The z820s cooler makes for easy access to drain and refill with gallium. Also because this prototype is so compact, I wont have to waste much gallium filling it. 









(I will tap into these lines)


----------



## Logic11

A thought: *No* (slowly dissolving) *heat exchanger reqd..!?*

Lets say you have a container (like a res) filled with water and you pour some GA into it.
The GA will pool under the water as its denser.

Now if you pump the GA pool below the water away at the same same speed you're 'pouring it in'... which you are doing...
Get the picture?

ie: GA loop dribbles drops of GA into water.
Drops sink (and cool) and pool below the water.
You pump from that pool to CPU, GPU etc and back to dribbles above the water, so levels in the res remain constant...

The res or container just needs to be large enough so the pumped water flow slows down to the point it doesn't disturb the GA pool too much and you have a heat exchanger with an unbeatable delta T and zero corrosion..!

I haven't looked into GA/water reactions etc. That's up to you, but an idea worth pursuing IMHO..?


----------



## Logic11

storm-chaser:  Glad you like the idea.

For this to be worthwhile; I still believe GA needs to make direct contact with the naked CPU core/s, as discussed earlier here:








Designing a liquid metal cooling system loop (yup, you...

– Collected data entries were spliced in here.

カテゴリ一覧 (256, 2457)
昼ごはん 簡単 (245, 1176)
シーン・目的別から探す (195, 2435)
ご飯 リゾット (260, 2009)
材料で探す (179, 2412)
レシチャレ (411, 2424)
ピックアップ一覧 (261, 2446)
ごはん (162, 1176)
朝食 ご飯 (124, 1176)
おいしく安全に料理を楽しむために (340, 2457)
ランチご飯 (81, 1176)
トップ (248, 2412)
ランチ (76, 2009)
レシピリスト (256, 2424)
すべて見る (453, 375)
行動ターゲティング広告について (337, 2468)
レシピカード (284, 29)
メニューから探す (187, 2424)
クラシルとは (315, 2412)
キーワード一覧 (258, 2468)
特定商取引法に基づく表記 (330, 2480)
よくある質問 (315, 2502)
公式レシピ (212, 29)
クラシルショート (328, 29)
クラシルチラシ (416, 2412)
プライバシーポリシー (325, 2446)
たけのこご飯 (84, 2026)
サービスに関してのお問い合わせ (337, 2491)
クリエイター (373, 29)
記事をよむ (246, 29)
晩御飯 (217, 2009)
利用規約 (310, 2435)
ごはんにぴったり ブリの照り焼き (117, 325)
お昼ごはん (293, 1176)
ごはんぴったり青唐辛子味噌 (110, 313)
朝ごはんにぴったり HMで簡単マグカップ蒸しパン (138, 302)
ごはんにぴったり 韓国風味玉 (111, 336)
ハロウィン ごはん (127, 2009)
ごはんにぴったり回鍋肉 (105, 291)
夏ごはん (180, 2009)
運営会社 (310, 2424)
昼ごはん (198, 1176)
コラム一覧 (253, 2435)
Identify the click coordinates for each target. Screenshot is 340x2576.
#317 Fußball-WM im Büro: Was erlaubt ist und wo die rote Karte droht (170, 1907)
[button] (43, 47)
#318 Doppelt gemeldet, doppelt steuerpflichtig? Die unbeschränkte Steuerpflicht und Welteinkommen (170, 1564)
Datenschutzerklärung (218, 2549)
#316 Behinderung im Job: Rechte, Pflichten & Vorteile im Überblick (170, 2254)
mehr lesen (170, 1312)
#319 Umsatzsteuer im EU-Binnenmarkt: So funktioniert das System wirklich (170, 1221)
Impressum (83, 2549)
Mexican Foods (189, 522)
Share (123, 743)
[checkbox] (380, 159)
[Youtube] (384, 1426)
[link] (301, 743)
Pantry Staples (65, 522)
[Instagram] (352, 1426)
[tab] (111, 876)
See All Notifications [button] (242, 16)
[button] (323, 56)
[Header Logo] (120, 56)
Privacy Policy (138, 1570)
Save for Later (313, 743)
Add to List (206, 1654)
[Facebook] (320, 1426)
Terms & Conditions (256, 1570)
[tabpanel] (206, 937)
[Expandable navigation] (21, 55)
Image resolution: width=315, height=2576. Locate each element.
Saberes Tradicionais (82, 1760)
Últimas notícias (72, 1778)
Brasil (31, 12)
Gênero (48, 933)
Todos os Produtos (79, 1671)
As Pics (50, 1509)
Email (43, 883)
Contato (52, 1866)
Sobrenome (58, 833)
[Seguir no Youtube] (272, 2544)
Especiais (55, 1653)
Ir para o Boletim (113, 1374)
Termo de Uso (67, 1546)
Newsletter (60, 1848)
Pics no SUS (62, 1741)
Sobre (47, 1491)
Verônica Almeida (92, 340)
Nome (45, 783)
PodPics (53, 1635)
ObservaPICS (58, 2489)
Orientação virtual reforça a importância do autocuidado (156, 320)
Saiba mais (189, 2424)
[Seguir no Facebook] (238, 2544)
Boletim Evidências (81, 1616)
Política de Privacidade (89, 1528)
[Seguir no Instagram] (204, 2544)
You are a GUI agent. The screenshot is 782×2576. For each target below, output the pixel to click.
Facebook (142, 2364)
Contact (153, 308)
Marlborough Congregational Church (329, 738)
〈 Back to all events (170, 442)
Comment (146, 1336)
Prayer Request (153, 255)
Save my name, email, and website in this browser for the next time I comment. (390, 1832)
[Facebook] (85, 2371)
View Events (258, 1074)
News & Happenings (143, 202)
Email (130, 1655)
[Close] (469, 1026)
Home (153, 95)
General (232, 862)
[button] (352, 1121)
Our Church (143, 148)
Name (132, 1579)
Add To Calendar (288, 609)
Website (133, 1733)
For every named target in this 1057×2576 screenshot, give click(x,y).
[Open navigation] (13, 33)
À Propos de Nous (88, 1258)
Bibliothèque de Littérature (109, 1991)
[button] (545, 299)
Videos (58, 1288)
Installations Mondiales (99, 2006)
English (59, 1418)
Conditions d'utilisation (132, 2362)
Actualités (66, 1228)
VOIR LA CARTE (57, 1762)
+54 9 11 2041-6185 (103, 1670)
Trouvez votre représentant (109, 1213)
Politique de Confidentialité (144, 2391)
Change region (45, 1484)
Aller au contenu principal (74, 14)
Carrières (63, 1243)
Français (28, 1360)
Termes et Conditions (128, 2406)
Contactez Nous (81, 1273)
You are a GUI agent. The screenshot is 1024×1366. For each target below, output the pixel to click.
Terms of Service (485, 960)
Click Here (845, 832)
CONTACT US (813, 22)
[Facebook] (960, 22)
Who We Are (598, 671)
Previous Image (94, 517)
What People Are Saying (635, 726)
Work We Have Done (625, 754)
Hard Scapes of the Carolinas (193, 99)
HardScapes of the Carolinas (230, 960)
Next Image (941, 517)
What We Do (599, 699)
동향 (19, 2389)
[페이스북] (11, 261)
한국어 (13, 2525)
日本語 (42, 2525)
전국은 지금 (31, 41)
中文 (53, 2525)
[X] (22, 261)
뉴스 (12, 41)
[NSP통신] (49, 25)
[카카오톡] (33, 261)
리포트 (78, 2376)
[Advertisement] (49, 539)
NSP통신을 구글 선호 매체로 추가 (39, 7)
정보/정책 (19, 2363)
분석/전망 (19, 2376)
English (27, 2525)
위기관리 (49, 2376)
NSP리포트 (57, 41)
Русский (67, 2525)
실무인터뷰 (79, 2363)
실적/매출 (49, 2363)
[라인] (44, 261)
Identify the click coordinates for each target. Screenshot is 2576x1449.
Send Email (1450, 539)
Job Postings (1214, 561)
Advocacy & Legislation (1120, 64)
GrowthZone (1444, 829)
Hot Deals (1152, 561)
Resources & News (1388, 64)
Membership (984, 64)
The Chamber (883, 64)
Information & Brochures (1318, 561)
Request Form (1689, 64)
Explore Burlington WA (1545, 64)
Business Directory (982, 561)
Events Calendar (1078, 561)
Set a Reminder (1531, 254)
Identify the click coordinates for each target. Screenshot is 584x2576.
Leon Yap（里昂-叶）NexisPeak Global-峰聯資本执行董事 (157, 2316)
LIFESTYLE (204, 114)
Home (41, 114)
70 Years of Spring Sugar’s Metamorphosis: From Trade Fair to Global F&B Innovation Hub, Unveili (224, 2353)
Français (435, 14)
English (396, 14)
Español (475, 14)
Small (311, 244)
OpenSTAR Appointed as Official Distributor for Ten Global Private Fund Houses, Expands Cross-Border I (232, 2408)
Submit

Standard heat pipes with water as a working fluid have phenomenally high effective thermal conductivity: https://celsiainc.com/heat-sink-blog/heat-pipe-thermal-conductivity/ Metals do tend to have higher heat of vaporization than water, so a heat pipe with metal as a working fluid can...




www.overclock.net





Here's a ...'water block' similar to what I envision, but tidier and with an O-ring seal/slot:
Direct-Die water cooling - Page 5 - AOA Forums


----------



## storm-chaser

Logic11 said:


> storm-chaser:  Glad you like the idea.
> 
> For this to be worthwhile; I still believe GA needs to make direct contact with the naked CPU core/s, as discussed earlier here:
> 
> 
> 
> 
> 
> 
> 
> 
> Designing a liquid metal cooling system loop (yup, you...
> 
> 
> Standard heat pipes with water as a working fluid have phenomenally high effective thermal conductivity: https://celsiainc.com/heat-sink-blog/heat-pipe-thermal-conductivity/ Metals do tend to have higher heat of vaporization than water, so a heat pipe with metal as a working fluid can...
> 
> 
> 
> 
> www.overclock.net
> 
> 
> 
> 
> 
> Here's a ...'water block' similar to what I envision, but tidier and with an O-ring seal/slot:
> Direct-Die water cooling - Page 5 - AOA Forums


I just purchased another z820 for this project so I can finally get down to business. I might have someone delid the xeon 1680 v2 so I can test your theory. Sounds very interesting to me, especially due to the fact that cooling the gallium will be much more effective with it being in direct contact with the water. Still need time to wrap my head around what you are saying, but I think I understand the theory you are putting forward.


----------



## storm-chaser

Okay guys after much delay I can finally revisit this project and hopefully get good results. As I said earlier, Im going to use a z820 liquid cooler as a test bed. Best part about that is it only holds little more than 60cc, so I wont have to break the bank trying to get results here.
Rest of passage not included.